▸ Activity
Give the lines below again exactly, starting with the line that holds "The height and width of the screenshot is (728, 1366)." and going on through the line that holds "Click the Premiere Pro 2020 icon".

Recorded data:
===============

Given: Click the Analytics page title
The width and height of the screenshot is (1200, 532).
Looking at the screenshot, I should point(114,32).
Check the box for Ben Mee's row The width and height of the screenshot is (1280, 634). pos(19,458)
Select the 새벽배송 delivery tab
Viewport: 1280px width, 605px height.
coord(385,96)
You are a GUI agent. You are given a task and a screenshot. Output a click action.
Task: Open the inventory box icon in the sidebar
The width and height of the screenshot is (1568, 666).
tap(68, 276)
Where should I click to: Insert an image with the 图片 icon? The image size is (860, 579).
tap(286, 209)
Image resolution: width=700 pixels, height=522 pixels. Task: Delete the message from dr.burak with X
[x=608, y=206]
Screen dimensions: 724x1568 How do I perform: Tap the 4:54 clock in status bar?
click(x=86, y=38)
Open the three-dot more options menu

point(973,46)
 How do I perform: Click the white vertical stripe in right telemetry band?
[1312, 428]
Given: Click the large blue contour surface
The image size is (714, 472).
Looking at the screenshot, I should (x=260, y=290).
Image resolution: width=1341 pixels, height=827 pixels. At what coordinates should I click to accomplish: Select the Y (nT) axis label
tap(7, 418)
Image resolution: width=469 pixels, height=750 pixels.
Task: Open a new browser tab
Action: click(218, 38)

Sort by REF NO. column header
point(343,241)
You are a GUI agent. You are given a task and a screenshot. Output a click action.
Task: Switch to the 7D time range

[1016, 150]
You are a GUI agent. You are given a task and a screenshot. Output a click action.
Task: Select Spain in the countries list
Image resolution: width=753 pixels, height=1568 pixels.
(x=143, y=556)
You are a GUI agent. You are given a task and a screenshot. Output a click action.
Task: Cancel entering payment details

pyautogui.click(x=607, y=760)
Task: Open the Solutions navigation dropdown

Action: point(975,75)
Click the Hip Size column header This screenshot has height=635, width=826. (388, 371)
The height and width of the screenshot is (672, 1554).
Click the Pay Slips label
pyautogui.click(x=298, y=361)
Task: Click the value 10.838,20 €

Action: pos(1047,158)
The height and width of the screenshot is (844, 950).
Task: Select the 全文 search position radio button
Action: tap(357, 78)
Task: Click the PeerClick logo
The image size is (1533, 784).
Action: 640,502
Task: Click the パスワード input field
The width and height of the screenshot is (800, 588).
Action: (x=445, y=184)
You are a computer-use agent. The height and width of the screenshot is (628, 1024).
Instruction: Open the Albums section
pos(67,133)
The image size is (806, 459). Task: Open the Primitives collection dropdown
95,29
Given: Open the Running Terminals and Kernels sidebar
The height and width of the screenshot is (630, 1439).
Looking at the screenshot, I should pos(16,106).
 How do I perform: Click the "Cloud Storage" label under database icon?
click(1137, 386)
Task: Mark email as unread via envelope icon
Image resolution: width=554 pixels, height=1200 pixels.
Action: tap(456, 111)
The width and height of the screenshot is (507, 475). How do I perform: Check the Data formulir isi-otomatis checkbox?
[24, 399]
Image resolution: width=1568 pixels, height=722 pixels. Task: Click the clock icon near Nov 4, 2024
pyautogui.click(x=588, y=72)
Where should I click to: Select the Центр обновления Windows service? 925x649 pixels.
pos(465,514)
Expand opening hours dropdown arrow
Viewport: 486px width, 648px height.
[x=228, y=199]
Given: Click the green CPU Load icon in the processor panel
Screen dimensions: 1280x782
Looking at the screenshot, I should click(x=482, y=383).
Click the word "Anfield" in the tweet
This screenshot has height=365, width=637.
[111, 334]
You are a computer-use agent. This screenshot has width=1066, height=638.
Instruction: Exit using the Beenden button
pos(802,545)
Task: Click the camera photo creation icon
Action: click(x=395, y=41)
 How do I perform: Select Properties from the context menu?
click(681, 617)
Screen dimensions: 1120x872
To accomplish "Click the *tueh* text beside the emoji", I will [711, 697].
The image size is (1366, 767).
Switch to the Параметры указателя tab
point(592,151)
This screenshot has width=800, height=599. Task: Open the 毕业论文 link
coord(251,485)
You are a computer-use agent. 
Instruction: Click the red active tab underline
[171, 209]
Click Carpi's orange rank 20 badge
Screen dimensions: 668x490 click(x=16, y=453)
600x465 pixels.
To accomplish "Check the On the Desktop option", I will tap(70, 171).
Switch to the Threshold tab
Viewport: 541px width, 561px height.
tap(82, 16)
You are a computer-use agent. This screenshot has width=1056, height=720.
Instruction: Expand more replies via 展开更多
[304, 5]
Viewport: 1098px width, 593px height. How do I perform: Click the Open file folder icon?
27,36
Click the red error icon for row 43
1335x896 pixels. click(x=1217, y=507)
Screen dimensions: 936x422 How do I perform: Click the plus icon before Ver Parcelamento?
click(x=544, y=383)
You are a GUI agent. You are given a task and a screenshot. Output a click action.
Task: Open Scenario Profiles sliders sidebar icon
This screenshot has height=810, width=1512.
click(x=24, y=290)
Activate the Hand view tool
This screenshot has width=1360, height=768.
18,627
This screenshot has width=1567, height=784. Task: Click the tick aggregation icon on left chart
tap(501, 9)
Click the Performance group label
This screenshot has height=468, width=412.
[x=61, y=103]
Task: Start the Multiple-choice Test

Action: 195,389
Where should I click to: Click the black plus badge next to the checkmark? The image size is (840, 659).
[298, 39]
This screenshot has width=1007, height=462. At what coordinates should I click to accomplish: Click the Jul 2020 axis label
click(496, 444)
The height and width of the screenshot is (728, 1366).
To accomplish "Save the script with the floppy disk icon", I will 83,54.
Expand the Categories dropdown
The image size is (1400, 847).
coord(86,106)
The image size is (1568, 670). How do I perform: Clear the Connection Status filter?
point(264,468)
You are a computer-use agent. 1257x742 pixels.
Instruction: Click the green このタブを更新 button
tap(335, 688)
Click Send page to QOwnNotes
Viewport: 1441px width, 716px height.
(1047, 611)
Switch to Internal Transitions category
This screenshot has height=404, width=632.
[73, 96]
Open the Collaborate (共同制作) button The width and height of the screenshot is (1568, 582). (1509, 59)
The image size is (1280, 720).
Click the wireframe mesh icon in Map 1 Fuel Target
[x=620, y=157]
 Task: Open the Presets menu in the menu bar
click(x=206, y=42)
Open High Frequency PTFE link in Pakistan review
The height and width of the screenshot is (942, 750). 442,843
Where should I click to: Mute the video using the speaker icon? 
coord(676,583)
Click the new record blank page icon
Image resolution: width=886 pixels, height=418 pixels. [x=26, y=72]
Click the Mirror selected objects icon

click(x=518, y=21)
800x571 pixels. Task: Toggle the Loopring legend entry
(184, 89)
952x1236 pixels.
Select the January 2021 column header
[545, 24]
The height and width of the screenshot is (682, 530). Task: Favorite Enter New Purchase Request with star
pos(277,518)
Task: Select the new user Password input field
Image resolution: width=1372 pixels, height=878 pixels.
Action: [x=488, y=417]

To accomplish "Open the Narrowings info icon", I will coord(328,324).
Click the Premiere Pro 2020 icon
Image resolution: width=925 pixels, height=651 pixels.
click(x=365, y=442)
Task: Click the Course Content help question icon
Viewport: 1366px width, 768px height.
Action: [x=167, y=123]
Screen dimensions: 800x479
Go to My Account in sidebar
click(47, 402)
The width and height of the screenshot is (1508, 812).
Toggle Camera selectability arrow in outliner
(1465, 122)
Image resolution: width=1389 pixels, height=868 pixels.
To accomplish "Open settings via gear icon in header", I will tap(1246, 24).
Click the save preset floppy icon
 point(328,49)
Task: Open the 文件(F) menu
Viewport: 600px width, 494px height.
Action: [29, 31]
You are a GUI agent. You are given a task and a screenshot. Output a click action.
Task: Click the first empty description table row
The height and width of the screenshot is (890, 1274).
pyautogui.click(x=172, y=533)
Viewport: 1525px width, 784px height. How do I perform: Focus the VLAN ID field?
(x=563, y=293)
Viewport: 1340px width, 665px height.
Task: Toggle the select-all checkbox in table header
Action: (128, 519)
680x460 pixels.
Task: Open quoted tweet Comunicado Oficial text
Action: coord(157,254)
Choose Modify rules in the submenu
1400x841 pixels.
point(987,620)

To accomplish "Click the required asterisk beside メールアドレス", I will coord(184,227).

===============

▸ Exercise response
The height and width of the screenshot is (728, 1366).
To accomplish "Save the script with the floppy disk icon", I will 83,54.
Expand the Categories dropdown
The image size is (1400, 847).
coord(86,106)
The image size is (1568, 670). How do I perform: Clear the Connection Status filter?
point(264,468)
You are a computer-use agent. 1257x742 pixels.
Instruction: Click the green このタブを更新 button
tap(335, 688)
Click Send page to QOwnNotes
Viewport: 1441px width, 716px height.
(1047, 611)
Switch to Internal Transitions category
This screenshot has height=404, width=632.
[73, 96]
Open the Collaborate (共同制作) button The width and height of the screenshot is (1568, 582). (1509, 59)
The image size is (1280, 720).
Click the wireframe mesh icon in Map 1 Fuel Target
[x=620, y=157]
 Task: Open the Presets menu in the menu bar
click(x=206, y=42)
Open High Frequency PTFE link in Pakistan review
The height and width of the screenshot is (942, 750). 442,843
Where should I click to: Mute the video using the speaker icon? 
coord(676,583)
Click the new record blank page icon
Image resolution: width=886 pixels, height=418 pixels. [x=26, y=72]
Click the Mirror selected objects icon

click(x=518, y=21)
800x571 pixels. Task: Toggle the Loopring legend entry
(184, 89)
952x1236 pixels.
Select the January 2021 column header
[545, 24]
The height and width of the screenshot is (682, 530). Task: Favorite Enter New Purchase Request with star
pos(277,518)
Task: Select the new user Password input field
Image resolution: width=1372 pixels, height=878 pixels.
Action: [x=488, y=417]

To accomplish "Open the Narrowings info icon", I will coord(328,324).
Click the Premiere Pro 2020 icon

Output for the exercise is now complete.